# TEXTE EXTRAIT:

---+---

Alors effectivement il est possible d'ajouter un 2e disque-dur sur le 2e canal IDE, celui du lecteur CD et du Zip (comme tu as fait)... mais :
- tout d'abord le 2e canal IDE est à 16 Mo/s, alors que le 1er canal est à 33 Mo/s, donc ça se traine,
- et 2e problème, (selon Apple) la baie du Zip n'est pas suffisament refroidie pour un disque-dur (qui chauffe plus qu'un Zip...) : donc ta bidouille n'est pas recommandée.
(il est cependant probablement possible d'utiliser une grande nappe pour installer le 2e disque dur dans l'emplacement prévu pour le 2e disque-dur, tout en le connectant sur le même canal IDE que le lecteur CD : ça règle le problème du refroidissement, mais ça se traine toujours autant à 16 Mo/s !)


----------



## Pascal 77 (25 Décembre 2007)

claude72 a dit:


> ... G3 que j'ai acheté à vil prix (50 euros) justement parcequ'il est impossible de mettre un 2e disque-dur dedans en esclave sur le canal IDE du disque d'origine, et qu'il refuse de fonctionner avec un gros disque-dur (il refuse de démarrer avec un 20 Go... en revanche, il fonctionne parfaitement avec le 6 Go d'origine).



Là, c'est toi qui n'a pas compris l'origine du problème : cette machine peut fonctionner avec n'importe quel disque dur ATA (P-ATA, pas S-ATA), il faut juste savoir deux choses :

1) un disque de plus de 128 Go ne sera reconnu que pour cette valeur (problème qui perdurera sur les Mac G4 jusque courant 2002)

2) pour démarrer *sous OS X*, le système devra obligatoirement se trouver confiné dans les 8 premiers Go du disque dur, ce qui implique de partitioner tout disque de plus de 7,99 Go en limitant la première partition à cette taille.

---+---

# PROBLÈME COURT 1:
Recopiez à l'identique le passage du texte extrait qui commence aux mots « (il est cependant » et s'arrête après les mots « (25 Décembre 2007) ».

# Données de pointage des cibles:

---+---

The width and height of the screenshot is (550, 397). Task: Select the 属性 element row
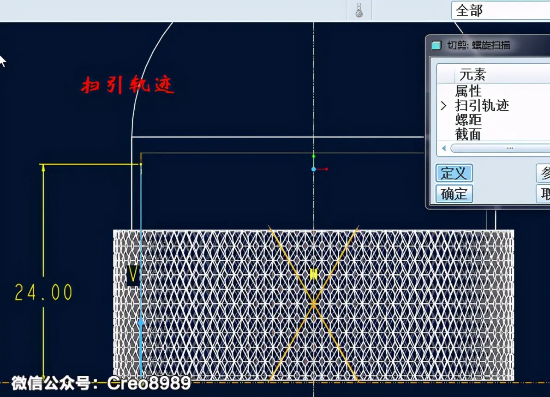coord(494,91)
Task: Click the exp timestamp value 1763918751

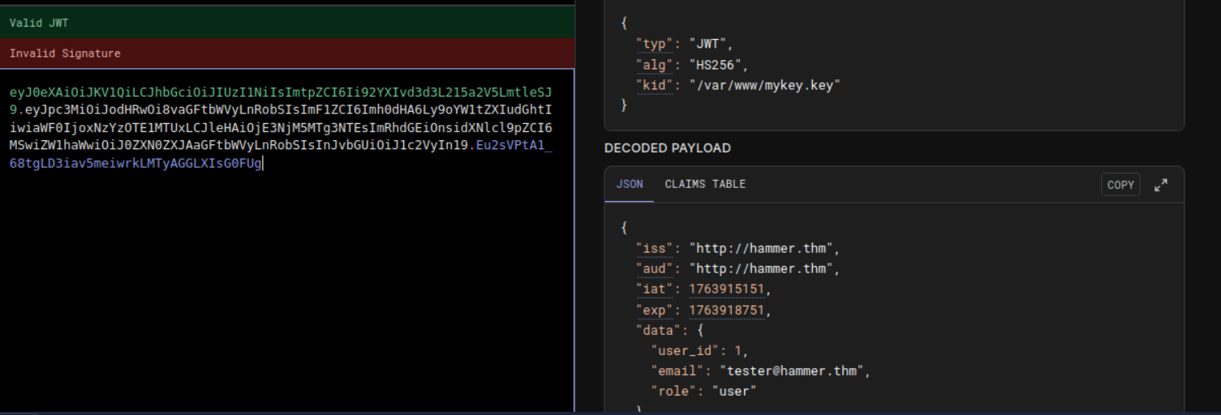Action: [726, 310]
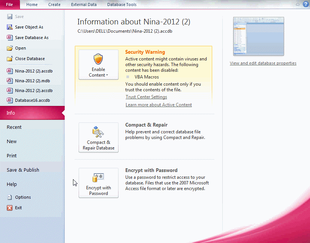Minimize the ribbon with caret arrow
The image size is (310, 243).
click(x=298, y=5)
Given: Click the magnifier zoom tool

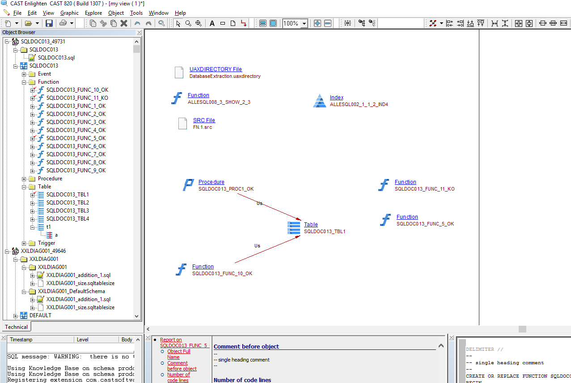Looking at the screenshot, I should (188, 23).
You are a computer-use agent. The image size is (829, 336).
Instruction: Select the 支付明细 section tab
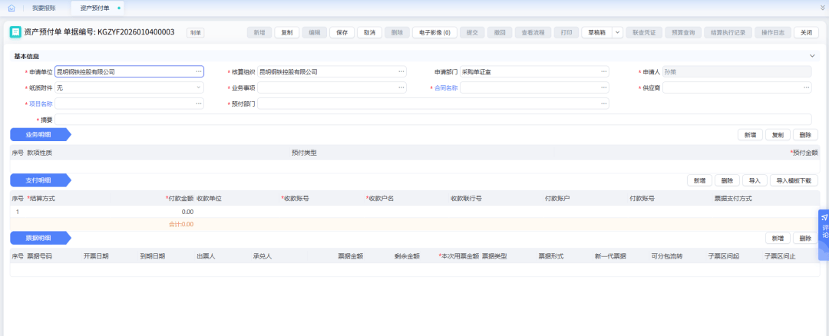(38, 180)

---+---

# PROBLÈME COURT 2:
Transcrivez telles quelles toutes les lignes des enregistrements ci-dessus, en laissant les images de côté, s'il vous plaît.

# SOLUTION COMPLÈTE 1:
(il est cependant probablement possible d'utiliser une grande nappe pour installer le 2e disque dur dans l'emplacement prévu pour le 2e disque-dur, tout en le connectant sur le même canal IDE que le lecteur CD : ça règle le problème du refroidissement, mais ça se traine toujours autant à 16 Mo/s !)


----------



## Pascal 77 (25 Décembre 2007)

# SOLUTION COMPLÈTE 2:
The width and height of the screenshot is (550, 397). Task: Select the 属性 element row
coord(494,91)
Task: Click the exp timestamp value 1763918751

Action: [726, 310]
Minimize the ribbon with caret arrow
The image size is (310, 243).
click(x=298, y=5)
Given: Click the magnifier zoom tool

Looking at the screenshot, I should (188, 23).
You are a computer-use agent. The image size is (829, 336).
Instruction: Select the 支付明细 section tab
(38, 180)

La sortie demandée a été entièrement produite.